Queering Hosea

Queering Hosea via Genesis – A Genderqueer discussion of the marriage metaphor

This blog presents a genderqueer analysis of the marriage metaphor in Hosea by way of a discussion of female sexuality found in Genesis. The marriage metaphor in Hosea has deeply patriarchal roots originating in the early chapters of the book of Genesis.  Deryn Guest notes that Hosea’s view of female sexuality has its origins in Genesis 3:16.  This verse narrowly relegates the sexuality of women to provide pleasure and children for their husbands.  Guest suggests that Genesis 3:16 has more to do with “the economic need for sons as contributors to the family’s labor and as inheritors of the family’s wealth”[1] than with an “embedded sexual desire for opposite sexes.”[2]  A genderqueer look at the marriage metaphor provides another lens through which we can examine marriage. Such an approach deconstructs the binary male/female marriage model.

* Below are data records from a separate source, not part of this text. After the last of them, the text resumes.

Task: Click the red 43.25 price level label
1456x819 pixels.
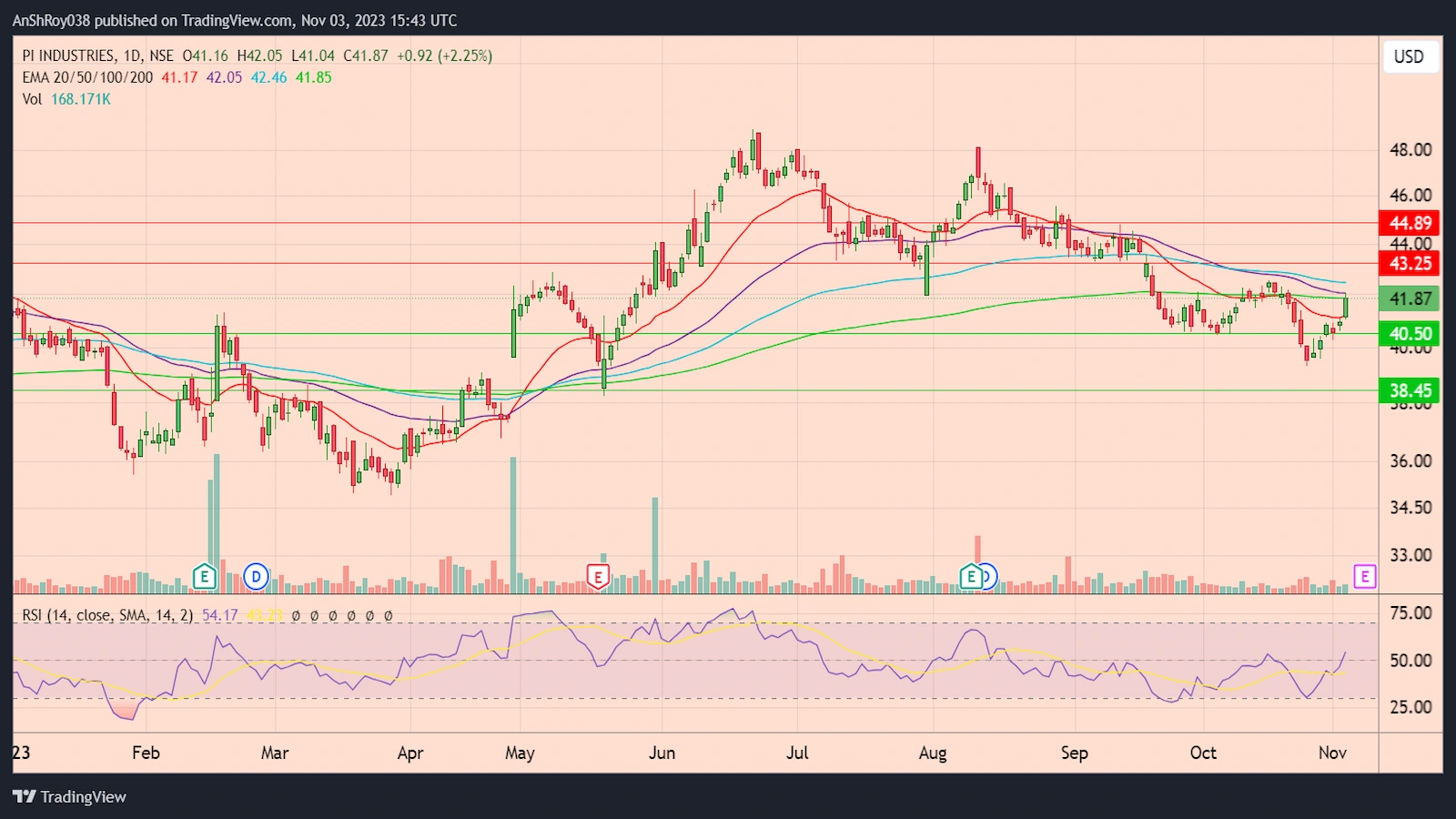Action: (x=1408, y=265)
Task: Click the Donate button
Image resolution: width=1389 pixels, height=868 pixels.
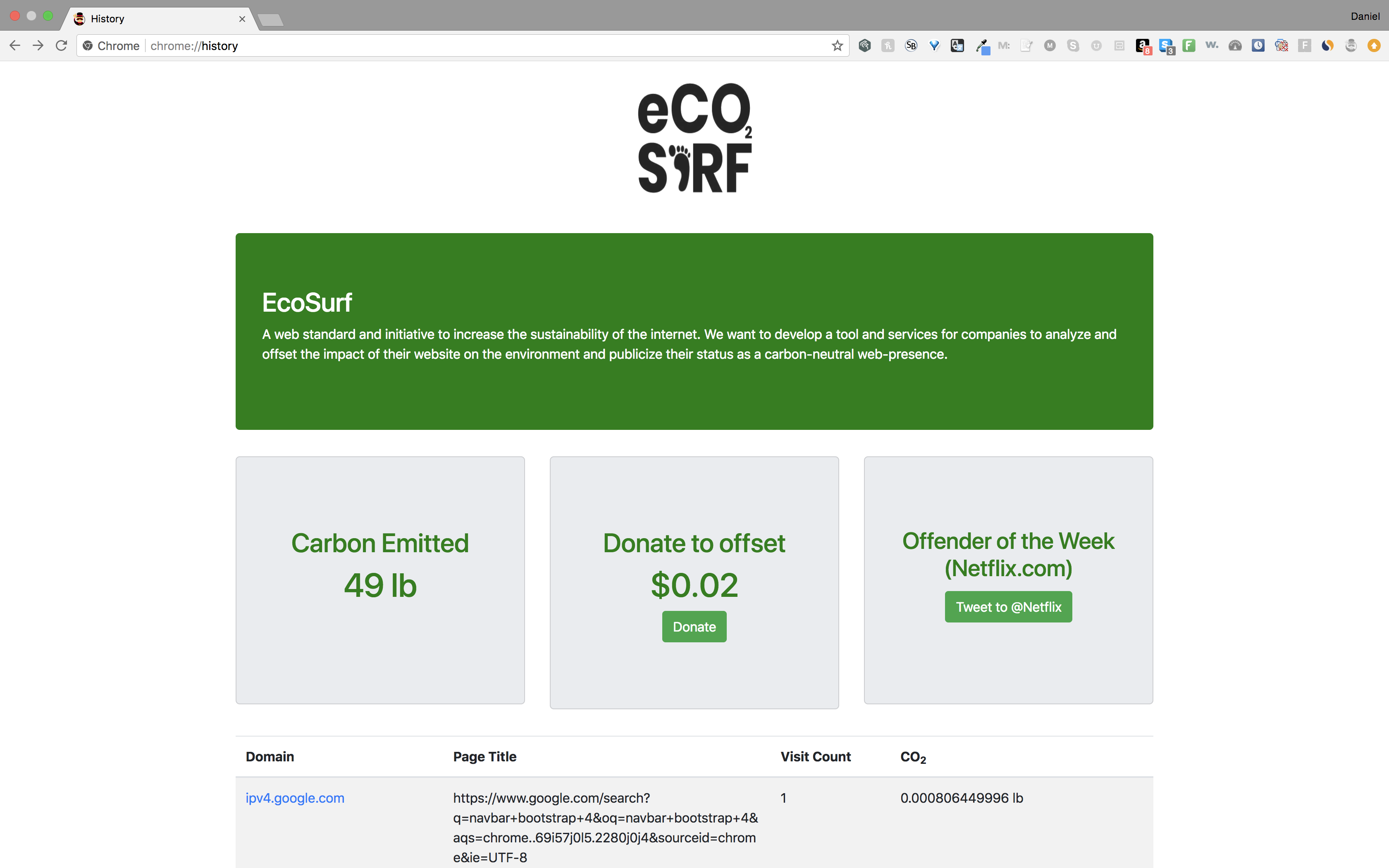Action: coord(694,626)
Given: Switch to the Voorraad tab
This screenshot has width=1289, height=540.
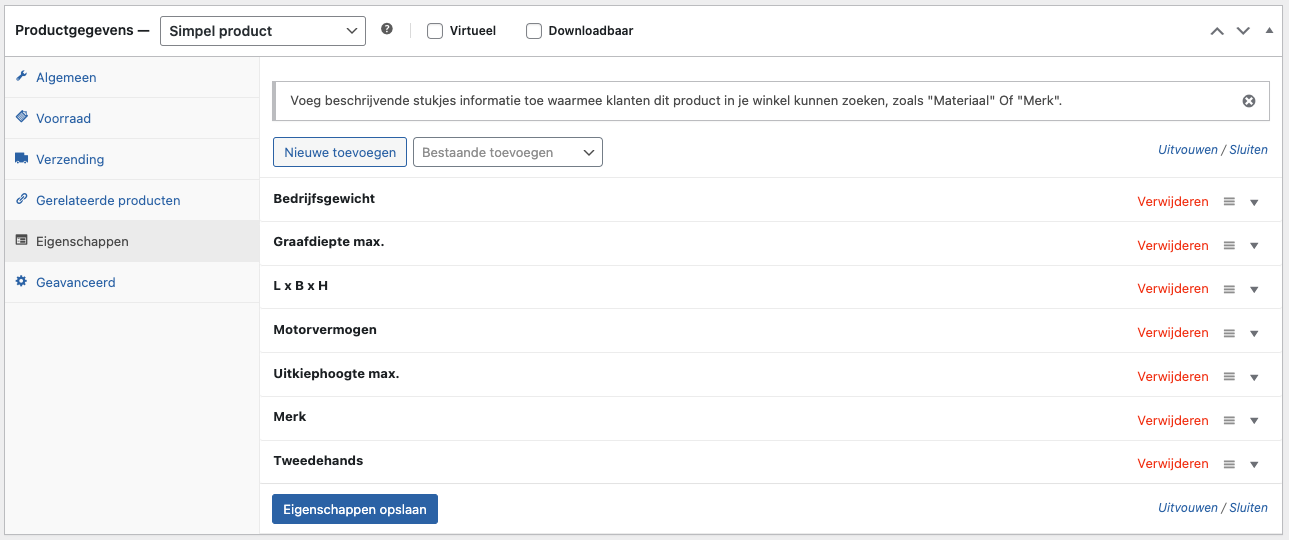Looking at the screenshot, I should coord(63,118).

A queer, alternative understanding of marriage and the deconstruction of long established social constructions of what constitutes a marriage present a more equitable marriage model.  The marriage model in Genesis begins in betrayal, temptation, insecurity and threat of punishment.  Indeed, one of the consequences for the woman is a great increase in the pangs of childbirth.  Avoidance of the pain of childbirth is a justifiable reason for a woman to deny sex to her male mate.  The tension between the consequences of the woman’s punishment for complying with the “natural” results of her marital relationship and the human impulse to avoid physical pain is understandable.  Guest maintains, “The marriage metaphor is exactly that:  a marriage metaphor.  It is founded on a notion of a heterosexual contract.”[3]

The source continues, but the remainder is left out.